Farmers in the area began organizing to practice shooting and marching. These men were called minutemen, because they could get ready to fight at a minute's notice.
On the cold Wednesday morning of April 19, 1775, the tension which existed between the colonists and the British led to shooting. British soldiers met a group of armed colonists at Lexington. A shot was fired. That shot was the start of the War for Independence, in which a brave group of colonists fought mighty Great Britain.
By the following year more and more people had come to believe that the colonies should be independent. Colonial soldiers had died fighting for colonial rights.
In the spring of 1776 the Continental Congress decided to take action. Thomas Jefferson, a young Virginian, was asked to write a declaration explaining why the colonies should be free.
In the declaration Jefferson described his ideas about human rights.
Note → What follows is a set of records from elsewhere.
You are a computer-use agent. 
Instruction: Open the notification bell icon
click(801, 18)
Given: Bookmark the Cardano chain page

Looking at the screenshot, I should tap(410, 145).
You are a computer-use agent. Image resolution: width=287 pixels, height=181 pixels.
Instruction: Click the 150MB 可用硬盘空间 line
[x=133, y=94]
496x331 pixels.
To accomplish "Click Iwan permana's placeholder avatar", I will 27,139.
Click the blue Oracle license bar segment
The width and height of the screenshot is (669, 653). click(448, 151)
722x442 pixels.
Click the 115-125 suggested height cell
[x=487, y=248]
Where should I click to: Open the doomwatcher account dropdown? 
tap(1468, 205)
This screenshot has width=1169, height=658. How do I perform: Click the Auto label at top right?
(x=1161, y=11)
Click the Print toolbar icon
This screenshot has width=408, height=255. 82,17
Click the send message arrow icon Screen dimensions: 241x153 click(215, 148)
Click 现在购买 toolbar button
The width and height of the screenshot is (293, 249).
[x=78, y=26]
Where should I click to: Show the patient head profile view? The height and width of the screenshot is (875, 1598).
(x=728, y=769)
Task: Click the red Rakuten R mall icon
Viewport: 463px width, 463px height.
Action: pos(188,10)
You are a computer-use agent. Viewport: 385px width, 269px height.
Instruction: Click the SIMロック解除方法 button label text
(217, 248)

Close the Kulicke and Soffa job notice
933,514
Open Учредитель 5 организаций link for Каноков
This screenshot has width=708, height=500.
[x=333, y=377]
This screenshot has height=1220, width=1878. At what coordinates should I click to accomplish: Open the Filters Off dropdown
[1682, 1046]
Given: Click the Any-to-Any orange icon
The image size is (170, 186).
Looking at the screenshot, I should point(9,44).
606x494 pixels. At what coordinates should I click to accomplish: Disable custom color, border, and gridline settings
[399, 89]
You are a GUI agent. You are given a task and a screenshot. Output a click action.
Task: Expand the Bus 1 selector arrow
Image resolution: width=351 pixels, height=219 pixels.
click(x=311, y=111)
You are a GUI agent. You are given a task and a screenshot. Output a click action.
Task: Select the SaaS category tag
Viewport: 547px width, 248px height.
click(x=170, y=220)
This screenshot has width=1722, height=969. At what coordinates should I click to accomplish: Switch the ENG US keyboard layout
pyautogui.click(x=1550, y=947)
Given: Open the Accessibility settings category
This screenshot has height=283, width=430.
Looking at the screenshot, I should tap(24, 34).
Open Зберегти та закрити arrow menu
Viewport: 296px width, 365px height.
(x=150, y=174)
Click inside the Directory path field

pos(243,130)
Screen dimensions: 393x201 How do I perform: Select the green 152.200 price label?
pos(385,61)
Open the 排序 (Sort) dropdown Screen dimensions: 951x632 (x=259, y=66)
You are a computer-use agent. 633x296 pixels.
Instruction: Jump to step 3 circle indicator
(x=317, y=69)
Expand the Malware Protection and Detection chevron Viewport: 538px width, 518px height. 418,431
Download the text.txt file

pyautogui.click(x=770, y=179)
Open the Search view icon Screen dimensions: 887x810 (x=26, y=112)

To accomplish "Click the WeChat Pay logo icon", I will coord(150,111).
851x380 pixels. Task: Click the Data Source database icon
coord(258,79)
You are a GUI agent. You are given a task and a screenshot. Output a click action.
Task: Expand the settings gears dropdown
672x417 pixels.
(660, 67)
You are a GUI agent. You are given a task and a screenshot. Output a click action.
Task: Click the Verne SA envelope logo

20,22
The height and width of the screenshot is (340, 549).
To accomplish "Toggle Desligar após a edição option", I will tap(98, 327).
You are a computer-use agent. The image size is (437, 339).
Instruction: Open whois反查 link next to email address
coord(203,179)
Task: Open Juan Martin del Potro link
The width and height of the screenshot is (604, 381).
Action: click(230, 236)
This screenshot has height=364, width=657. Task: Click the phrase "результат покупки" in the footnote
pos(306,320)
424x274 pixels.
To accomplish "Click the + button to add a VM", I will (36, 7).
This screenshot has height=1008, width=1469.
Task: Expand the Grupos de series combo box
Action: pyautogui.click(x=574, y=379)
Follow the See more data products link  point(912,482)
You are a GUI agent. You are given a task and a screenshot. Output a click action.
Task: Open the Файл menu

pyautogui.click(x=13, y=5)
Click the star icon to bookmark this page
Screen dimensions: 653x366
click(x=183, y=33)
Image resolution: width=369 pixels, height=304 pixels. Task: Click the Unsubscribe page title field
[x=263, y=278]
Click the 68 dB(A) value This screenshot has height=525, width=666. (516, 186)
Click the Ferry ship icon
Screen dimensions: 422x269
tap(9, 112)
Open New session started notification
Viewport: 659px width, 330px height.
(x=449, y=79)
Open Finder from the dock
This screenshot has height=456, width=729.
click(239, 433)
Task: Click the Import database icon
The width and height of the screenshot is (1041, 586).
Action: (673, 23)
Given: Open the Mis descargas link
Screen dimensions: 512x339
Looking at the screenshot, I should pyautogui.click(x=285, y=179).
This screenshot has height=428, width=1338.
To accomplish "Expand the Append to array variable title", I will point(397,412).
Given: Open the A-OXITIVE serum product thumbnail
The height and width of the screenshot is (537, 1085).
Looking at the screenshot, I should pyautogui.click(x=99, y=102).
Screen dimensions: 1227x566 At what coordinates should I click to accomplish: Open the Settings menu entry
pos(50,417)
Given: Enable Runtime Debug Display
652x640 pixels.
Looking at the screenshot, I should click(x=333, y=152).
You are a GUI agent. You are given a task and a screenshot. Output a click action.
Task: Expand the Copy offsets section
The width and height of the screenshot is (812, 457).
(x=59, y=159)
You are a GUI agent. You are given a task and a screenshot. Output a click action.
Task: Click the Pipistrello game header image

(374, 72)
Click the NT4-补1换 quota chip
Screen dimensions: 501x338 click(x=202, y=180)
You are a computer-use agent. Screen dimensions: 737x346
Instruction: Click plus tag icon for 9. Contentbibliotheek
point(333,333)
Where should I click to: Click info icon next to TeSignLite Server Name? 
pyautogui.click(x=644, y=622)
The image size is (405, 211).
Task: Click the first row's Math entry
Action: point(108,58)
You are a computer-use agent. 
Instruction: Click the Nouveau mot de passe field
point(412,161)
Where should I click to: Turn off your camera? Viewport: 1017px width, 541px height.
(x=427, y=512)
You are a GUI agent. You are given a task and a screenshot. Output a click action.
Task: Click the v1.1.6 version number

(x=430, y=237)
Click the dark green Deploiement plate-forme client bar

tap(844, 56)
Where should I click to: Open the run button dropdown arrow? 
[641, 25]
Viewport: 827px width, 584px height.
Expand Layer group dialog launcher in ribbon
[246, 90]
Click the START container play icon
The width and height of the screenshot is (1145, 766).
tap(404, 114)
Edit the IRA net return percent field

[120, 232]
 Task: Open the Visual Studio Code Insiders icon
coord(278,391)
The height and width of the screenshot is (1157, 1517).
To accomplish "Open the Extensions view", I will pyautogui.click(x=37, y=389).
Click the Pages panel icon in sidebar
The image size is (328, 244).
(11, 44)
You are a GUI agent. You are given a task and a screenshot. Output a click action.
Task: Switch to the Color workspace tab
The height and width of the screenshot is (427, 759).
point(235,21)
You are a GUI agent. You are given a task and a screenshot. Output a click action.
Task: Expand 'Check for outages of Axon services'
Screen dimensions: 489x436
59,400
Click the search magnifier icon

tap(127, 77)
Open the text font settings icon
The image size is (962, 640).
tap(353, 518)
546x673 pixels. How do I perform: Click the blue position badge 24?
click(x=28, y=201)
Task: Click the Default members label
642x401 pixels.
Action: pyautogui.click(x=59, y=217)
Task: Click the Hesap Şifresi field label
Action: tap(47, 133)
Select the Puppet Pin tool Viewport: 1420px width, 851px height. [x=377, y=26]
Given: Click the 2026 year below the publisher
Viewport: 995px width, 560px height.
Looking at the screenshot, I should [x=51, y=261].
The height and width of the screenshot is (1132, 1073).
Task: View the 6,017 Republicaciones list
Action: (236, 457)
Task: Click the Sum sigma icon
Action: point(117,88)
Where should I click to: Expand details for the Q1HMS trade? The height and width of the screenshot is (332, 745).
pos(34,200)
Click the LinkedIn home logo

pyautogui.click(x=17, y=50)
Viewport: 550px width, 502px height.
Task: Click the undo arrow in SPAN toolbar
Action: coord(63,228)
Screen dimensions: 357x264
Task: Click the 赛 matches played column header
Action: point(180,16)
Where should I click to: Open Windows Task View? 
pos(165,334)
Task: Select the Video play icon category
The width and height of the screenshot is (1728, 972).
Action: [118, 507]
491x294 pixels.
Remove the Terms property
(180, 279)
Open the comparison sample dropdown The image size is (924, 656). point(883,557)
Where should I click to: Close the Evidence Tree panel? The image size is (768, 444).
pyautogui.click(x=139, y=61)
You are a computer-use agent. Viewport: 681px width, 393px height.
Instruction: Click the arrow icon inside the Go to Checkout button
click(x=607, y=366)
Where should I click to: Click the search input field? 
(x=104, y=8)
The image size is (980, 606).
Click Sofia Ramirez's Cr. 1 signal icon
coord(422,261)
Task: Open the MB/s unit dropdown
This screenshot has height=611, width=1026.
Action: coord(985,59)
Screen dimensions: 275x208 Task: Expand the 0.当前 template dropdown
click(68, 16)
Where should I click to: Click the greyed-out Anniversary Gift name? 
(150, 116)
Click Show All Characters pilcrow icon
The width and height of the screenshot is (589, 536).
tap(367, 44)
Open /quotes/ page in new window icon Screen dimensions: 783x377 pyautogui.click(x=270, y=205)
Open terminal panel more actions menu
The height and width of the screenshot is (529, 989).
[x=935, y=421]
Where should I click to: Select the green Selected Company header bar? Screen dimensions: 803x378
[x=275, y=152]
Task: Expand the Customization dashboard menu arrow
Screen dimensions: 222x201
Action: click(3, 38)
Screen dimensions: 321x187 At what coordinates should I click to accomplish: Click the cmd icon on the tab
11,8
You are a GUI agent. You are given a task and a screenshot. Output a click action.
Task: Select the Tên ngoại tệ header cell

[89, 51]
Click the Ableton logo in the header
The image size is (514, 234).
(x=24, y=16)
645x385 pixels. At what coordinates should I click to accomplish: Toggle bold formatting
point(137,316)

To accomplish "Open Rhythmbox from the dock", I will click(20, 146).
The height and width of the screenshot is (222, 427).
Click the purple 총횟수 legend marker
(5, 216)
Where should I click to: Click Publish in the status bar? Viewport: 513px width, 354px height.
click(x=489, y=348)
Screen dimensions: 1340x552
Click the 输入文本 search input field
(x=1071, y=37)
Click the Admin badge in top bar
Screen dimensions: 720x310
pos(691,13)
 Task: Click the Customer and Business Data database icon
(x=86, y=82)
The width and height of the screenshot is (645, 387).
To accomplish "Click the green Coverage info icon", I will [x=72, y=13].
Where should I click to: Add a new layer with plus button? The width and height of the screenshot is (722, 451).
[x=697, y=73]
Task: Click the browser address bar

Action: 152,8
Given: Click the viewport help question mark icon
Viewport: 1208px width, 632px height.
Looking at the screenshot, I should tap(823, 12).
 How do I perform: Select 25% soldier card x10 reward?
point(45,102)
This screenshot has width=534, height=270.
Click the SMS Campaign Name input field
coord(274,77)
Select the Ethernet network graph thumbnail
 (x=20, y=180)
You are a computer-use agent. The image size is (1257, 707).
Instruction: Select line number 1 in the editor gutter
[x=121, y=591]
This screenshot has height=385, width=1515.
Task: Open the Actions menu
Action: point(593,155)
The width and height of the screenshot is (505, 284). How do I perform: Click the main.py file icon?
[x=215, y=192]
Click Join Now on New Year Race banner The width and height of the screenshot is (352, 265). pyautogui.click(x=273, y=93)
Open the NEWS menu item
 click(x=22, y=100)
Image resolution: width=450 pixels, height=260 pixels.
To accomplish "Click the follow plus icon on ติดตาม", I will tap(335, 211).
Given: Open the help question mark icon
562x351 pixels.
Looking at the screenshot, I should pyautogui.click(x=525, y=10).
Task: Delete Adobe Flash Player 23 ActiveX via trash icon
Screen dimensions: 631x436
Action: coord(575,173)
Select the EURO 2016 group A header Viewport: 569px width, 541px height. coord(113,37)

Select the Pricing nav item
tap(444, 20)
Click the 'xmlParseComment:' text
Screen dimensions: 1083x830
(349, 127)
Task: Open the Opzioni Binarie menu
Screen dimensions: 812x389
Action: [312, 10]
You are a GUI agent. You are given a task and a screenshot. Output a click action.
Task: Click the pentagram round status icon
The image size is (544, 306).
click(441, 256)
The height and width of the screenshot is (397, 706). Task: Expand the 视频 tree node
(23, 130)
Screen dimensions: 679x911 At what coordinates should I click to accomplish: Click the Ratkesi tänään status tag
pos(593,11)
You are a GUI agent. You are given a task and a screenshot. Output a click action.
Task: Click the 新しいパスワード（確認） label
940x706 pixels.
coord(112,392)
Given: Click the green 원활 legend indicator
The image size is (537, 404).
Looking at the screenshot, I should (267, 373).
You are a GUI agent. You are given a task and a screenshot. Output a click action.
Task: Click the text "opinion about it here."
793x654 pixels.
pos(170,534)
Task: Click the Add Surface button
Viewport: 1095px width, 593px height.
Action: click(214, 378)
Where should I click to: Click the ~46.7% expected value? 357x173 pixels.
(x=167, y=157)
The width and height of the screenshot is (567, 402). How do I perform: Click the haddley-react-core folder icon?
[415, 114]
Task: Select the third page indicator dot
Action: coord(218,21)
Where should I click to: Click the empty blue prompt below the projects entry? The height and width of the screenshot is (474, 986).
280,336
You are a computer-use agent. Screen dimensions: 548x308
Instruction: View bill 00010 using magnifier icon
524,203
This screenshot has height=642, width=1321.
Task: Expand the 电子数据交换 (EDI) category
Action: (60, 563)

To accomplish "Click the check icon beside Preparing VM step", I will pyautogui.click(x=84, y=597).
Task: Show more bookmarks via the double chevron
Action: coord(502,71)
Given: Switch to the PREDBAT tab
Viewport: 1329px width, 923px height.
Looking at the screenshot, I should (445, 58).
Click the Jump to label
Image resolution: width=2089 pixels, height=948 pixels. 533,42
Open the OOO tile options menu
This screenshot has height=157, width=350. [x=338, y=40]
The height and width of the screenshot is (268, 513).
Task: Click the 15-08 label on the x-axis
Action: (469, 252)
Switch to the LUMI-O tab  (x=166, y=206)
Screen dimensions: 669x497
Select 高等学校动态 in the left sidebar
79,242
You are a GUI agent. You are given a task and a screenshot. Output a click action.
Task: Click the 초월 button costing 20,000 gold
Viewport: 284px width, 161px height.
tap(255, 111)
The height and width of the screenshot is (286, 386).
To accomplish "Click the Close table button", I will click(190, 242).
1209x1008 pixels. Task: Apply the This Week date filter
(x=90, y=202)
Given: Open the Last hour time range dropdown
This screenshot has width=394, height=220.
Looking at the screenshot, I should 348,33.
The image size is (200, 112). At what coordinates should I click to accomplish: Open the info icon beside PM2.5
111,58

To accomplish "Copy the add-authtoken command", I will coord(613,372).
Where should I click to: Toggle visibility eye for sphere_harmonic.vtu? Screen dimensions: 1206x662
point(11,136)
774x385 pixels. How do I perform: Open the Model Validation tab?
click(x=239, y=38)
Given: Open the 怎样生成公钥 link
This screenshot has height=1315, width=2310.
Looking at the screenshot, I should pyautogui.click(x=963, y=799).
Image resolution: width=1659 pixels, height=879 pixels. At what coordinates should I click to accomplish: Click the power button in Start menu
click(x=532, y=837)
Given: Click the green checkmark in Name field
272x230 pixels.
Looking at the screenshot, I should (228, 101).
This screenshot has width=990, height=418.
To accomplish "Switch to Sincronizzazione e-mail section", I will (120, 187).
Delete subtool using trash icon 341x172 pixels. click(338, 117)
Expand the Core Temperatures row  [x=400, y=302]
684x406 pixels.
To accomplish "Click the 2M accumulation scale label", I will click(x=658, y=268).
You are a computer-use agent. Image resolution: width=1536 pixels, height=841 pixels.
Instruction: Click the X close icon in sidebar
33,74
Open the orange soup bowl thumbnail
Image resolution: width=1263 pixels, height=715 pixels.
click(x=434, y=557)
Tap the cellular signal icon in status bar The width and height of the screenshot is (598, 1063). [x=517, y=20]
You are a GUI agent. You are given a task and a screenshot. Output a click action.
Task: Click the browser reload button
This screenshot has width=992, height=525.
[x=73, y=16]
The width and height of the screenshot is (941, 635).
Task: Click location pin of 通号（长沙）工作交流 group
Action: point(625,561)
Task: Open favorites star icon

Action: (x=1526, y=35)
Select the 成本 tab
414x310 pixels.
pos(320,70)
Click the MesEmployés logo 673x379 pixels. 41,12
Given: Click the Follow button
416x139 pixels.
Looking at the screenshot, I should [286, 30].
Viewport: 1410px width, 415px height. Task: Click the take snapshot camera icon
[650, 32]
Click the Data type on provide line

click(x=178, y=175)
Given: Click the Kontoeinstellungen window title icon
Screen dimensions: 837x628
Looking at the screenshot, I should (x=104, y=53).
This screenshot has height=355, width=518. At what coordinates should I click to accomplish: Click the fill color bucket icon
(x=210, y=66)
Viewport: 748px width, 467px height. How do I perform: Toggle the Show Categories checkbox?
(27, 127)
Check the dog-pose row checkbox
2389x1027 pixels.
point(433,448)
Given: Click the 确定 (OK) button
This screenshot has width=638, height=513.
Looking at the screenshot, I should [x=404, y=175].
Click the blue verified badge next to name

Jefferson said that all people had the right to life and liberty. No government could take these rights away. If the rules tried to do so, the people had the right to choose a new government.
On July 4, 1776, the Congress adopted Jefferson's Declaration of Independence. The colonies stated that they were no longer a part of Great Britain. A new nation was born.
The war lasted six years. It was a difficult war for both sides. The British were fighting far from their homeland. Americans were fighting on the land which they knew well. And they were fighting to protect their newly declared independence.
Thousands of men and women helped in the fight for independence. Women followed their husbands and sons to army camps to help them. They marched, cooked and even fought side by side with men. One of such women was Mary Hays.
Many people in Europe admired the colonies' fight for freedom. Some Europeans even came to America to help in the fighting. The Marquis de Lafayette was a 20-year-old French nobleman and military officer. Lafayette hired soldiers and a ship and sailed to America. Lafayette served bravely in the war. At one battle he was wounded. In the final battle at York town he helped to defeat the British.
On October 19, 1781, the war was over with the victory of Americans. In 1783 the British and Americans met in Paris and signed a treaty. In the Treaty of Paris Great Britain agreed to recognize the independence of the United States. The Americans had won their revolution.